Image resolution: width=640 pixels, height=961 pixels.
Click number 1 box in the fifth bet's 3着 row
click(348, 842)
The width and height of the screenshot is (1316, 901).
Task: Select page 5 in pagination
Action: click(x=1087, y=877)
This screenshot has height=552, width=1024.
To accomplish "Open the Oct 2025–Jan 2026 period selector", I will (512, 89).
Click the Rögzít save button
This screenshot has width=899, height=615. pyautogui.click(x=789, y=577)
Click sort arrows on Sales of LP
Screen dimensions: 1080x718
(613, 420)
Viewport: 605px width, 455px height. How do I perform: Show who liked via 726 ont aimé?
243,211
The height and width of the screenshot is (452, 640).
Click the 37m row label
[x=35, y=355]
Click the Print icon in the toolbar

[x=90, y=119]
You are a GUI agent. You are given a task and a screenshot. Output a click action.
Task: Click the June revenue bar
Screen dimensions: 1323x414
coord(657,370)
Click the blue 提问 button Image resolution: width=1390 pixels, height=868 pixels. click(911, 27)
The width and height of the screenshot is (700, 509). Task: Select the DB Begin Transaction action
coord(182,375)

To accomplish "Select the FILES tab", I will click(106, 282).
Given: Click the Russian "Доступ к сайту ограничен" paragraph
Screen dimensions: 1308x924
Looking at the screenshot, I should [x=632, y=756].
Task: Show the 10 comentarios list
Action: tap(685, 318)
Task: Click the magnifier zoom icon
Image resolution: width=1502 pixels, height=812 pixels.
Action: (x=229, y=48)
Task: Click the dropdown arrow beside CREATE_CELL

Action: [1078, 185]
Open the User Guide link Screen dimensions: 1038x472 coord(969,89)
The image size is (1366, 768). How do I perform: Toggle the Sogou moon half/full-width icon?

Exercise goal
In the records above, how many lines hold the string "will"? Reply with only the number.

Response
2